EXTRACTED RECORDS:
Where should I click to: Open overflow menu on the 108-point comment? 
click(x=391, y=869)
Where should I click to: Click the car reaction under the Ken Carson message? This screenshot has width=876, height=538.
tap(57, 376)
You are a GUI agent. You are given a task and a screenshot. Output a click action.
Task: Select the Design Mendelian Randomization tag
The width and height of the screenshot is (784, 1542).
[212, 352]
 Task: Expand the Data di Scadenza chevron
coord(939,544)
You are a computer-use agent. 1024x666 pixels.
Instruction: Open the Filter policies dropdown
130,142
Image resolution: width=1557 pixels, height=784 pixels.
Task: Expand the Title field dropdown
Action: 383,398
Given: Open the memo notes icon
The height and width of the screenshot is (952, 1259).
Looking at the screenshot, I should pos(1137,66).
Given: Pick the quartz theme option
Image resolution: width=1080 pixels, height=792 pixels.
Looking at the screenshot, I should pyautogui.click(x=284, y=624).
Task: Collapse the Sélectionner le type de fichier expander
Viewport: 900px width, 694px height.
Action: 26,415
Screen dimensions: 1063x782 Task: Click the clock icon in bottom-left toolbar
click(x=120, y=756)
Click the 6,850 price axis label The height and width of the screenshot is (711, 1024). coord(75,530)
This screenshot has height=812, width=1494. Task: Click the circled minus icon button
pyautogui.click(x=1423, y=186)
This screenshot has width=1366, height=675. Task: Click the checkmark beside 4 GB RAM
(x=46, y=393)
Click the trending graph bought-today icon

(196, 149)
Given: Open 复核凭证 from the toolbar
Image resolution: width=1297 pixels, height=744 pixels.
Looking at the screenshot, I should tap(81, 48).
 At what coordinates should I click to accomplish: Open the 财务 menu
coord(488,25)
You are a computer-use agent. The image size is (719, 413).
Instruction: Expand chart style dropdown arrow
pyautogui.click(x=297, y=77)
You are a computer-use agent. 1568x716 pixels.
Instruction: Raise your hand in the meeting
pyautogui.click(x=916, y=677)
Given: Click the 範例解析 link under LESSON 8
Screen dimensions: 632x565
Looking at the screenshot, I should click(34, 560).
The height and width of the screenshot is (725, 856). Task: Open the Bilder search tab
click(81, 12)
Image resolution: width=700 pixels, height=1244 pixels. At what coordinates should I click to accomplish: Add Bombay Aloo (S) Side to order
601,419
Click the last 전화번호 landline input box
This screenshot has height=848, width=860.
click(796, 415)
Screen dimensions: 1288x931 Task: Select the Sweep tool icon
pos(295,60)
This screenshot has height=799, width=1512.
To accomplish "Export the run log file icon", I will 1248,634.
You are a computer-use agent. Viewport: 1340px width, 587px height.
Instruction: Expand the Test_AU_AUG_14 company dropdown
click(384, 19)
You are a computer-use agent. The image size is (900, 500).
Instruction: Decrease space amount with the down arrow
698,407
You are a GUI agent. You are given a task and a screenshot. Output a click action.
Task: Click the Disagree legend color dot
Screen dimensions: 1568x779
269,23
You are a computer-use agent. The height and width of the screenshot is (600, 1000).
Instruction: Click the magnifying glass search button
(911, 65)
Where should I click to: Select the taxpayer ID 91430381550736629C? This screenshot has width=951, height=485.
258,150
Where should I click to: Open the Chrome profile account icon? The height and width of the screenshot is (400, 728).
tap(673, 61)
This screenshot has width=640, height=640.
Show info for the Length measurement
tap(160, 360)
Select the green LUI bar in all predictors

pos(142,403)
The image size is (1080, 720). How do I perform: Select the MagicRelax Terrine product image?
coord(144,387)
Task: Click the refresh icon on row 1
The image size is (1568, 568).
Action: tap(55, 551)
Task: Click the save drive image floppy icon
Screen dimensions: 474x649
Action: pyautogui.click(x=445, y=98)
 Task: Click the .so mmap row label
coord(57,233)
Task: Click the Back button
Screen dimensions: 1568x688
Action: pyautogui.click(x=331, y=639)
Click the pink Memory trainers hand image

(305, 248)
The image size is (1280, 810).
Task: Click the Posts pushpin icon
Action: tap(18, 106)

EXERCISE BRIEF: Report all lines in the records that include the string "computer".

RESULT:
You are a computer-use agent. 1024x666 pixels.
You are a computer-use agent. The image size is (719, 413).
You are a computer-use agent. 1568x716 pixels.
You are a computer-use agent. Viewport: 1340px width, 587px height.
You are a computer-use agent. The image size is (900, 500).
You are a computer-use agent. The height and width of the screenshot is (600, 1000).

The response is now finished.